Insights into Predictive Analytics

For the best results, use the Data Insights prompts above first.

►   Based on this data set, what could be trends in DS-TB confirmed numbers / DS-TB Treatment Initiation numbers for the Next Quarter / Next Year.

The prompts and examples below are based on a DHIS Data Export for DS-TB.

Be sure to use the indicators and descriptions as they appear in your data set.

PROGRAMME STRATEGY

Once data has been analysed and interpreted, ChatGPT can also assist in addressing gaps and strategizing to improve TB Programme performance.

Programme Strategy Prompts

►   Based on the findings, indicate which interventions may improve TB programme performance in the Districts.

►   Indicate how the Screening Rate / TB Test Rate / Treatment Start Rate / TB Programme Performance can be improved in District X / Districts / District X and Y.

►   List ways in which the Screening Rate >100% can be addressed.

►   Indicate what the barriers to TB Programme performance are in the Districts / Province / District X.

►   List ways in which the barriers to the TB Programme can be addressed in District / Province / District X.

►   Indicate how the population demographics in District / Province impacts access to healthcare.

►   Indicate ways TB Case Finding can be optimized in District / Province / District X.

  • Calculating Proportions
  • Sorting Data
  • Presenting Data

The prompts and examples below are based on an EDR Web Data Export.

Be sure to use the indicators and descriptions as they appear in your data set.

PLEASE NOTE: When using Patient level data, it is critical that Patient Identifying Information (e.g. Names) are removed and the data is anonymized.

DATA AGGREGATION

Collecting data into a summary form to allow further analysis.

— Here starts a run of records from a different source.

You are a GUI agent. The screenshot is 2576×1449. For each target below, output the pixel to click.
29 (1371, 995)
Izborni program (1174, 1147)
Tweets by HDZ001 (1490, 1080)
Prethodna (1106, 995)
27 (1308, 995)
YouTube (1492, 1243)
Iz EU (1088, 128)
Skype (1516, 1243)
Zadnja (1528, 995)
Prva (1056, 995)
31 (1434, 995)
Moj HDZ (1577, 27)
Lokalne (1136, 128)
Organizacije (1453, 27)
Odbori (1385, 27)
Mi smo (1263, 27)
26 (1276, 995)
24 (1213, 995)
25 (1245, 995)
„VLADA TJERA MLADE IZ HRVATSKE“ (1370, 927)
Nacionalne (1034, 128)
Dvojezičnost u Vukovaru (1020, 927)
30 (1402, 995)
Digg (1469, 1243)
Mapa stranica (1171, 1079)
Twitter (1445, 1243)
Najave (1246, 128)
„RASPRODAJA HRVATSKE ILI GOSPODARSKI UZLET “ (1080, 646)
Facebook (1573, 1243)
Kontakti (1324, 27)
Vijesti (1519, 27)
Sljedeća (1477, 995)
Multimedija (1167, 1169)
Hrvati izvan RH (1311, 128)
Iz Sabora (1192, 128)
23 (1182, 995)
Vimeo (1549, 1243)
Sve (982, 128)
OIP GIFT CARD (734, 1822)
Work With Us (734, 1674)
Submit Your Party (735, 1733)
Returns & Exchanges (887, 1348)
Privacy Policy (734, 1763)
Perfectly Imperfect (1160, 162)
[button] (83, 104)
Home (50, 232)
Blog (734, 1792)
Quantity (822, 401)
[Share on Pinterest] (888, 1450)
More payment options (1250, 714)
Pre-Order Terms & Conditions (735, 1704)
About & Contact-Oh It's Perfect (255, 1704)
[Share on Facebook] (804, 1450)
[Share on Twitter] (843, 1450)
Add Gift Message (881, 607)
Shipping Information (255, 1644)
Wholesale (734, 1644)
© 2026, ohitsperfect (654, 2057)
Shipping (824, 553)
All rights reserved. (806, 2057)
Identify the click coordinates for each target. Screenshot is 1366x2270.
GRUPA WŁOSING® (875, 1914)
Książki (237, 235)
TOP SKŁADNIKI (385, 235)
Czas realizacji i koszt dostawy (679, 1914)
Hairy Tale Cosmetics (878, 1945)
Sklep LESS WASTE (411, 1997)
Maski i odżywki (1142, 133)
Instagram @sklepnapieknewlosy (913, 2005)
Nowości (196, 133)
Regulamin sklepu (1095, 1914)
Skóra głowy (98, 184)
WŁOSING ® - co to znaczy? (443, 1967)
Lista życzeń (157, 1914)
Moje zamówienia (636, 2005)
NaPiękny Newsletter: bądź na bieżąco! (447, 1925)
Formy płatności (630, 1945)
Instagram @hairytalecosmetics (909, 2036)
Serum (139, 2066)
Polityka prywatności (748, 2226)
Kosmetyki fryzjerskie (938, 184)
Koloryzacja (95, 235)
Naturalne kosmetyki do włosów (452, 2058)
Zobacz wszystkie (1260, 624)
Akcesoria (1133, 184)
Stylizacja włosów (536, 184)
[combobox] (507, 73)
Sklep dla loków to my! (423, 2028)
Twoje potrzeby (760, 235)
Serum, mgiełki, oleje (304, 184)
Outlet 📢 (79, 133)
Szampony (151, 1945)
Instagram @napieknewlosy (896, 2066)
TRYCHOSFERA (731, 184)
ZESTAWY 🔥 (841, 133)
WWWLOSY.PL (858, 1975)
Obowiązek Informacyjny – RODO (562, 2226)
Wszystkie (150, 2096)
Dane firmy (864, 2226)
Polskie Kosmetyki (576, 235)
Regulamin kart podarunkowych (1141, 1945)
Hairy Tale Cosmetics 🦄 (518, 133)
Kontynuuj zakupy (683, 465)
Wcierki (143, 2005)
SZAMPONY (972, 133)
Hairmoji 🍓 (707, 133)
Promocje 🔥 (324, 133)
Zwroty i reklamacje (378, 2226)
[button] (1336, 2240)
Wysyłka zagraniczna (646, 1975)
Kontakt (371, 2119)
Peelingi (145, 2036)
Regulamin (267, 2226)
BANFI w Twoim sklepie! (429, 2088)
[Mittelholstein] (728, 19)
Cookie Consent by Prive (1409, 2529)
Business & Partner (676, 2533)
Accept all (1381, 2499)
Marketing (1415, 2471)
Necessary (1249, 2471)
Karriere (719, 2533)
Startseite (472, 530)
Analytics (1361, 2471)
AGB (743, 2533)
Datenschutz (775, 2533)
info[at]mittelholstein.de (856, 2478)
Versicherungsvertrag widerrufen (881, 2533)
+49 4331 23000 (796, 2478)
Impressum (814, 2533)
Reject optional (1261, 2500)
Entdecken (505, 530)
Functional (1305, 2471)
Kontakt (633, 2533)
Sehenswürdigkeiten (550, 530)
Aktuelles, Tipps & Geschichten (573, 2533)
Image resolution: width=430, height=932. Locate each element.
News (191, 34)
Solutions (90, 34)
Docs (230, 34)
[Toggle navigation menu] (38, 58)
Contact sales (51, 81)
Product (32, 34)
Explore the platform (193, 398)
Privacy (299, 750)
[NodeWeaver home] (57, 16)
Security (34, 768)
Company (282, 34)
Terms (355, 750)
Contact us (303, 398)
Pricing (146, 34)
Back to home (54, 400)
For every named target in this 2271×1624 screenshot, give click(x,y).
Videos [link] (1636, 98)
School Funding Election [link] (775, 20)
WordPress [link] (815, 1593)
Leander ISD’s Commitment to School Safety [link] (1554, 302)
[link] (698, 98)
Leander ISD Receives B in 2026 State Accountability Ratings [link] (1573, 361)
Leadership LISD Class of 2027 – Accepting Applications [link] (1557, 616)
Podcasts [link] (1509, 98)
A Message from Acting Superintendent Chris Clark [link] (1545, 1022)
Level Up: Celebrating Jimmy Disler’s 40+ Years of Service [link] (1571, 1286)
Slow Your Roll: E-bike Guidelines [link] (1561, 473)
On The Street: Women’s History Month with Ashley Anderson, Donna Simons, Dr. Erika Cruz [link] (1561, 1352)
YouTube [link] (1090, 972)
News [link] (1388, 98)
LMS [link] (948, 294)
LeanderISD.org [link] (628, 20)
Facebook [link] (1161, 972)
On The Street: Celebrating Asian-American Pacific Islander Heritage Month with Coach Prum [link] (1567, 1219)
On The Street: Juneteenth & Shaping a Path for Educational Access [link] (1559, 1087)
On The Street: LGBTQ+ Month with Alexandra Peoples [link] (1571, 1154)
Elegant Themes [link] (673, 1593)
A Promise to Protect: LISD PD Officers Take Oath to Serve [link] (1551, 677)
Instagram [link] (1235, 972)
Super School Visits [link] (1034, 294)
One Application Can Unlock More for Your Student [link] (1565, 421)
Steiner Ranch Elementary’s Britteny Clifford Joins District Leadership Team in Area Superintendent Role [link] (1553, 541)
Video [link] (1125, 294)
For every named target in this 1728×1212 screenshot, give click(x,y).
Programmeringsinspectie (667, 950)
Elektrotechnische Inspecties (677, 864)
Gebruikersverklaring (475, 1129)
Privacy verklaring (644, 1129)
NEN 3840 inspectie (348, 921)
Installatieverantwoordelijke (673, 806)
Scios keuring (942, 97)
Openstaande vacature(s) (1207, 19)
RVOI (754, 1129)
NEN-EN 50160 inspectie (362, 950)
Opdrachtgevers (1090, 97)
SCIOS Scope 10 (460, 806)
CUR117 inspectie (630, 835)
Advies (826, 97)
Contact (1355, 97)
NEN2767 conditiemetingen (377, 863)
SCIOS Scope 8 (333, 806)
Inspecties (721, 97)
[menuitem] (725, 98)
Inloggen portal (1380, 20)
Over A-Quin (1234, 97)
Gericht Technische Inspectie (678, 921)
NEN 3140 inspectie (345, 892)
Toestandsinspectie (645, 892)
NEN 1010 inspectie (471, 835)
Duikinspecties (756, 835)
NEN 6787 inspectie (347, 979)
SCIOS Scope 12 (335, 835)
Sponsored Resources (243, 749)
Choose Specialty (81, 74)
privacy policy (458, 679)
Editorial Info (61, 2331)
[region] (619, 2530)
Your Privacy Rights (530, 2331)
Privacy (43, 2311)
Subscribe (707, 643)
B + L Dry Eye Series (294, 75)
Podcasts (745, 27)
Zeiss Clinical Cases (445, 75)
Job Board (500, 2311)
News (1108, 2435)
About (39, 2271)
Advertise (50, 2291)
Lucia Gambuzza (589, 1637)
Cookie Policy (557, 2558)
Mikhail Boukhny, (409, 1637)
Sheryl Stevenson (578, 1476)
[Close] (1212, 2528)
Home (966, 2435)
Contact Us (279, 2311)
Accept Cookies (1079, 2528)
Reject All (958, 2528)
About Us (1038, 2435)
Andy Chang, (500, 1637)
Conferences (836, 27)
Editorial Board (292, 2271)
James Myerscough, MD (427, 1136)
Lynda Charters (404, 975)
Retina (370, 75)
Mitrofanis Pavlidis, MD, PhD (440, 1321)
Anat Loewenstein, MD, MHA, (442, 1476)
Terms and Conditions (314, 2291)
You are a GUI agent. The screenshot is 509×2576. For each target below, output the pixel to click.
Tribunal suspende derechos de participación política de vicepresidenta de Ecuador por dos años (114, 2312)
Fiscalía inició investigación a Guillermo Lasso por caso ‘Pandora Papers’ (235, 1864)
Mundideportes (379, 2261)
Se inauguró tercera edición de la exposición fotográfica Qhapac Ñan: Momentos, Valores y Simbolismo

Before starting, request ChatGPT to review the data by giving a prompt such as:

►   Describe the dataset.

Calculations

►   Calculate proportions as a % for the following DR-TB indicators per District / Facility:

o   HIV positive status

o   Gender

o   Age < 5 years

o   Age > 65 years

o   Patient category: New

o   Patient category: previous first line treatment

o   Patient category: previous second line treatment

o   Pulmonary TB

o   Extrapulmonary TB

o   BMI under 18.5

o   RR-TB

o   MDR-TB

o   XDR-TB

o   Short Regimen

o   Long / Individualised Regimen

►   Display the results in a table. Include raw numbers and proportion as %.

o   Example: Calculate the proportion of HIV positive and Extrapulmonary TB for each DR-TB District. Display the results in a table and include raw numbers and proportion as %.

►   Indicate HIV status distribution by Age Group in each District. Display the results in a table including proportions as % and raw numbers.

o   Example: Create a variable called “Treatment Success” by adding Cured and Treatment Completed outcomes.

►   Calculate Treatment Success Rate for each DR-TB District. Rank the DR-TB Districts by Treatment Success Rate. Display the results in a table including rates as % and raw numbers.

o   Example: Display the numbers and proportions of each Final Treatment Outcome. Create a variable called “Not Died” by adding the following final Treatment Outcomes: Treatment Completed, Cured, Loss to Follow Up, Treatment Failure, Transferred Out and Moved Out outcomes.

►   Display Treatment Success Rate by HIV Status / Age Group / Gender / BMI <18.5 and BMI ≥18.5 / Regimen Type short or individualised / Patient Category: New, Relapse, Treatment after Lost To Follow Up. Display this in a table. Display this in a graph.

o   Example: Display Treatment Success Rate by Short and Individualized Regimen. Display this in a table and a graph.

o   Example: Display Treatment Success Rate by HIV status. Display this in a table.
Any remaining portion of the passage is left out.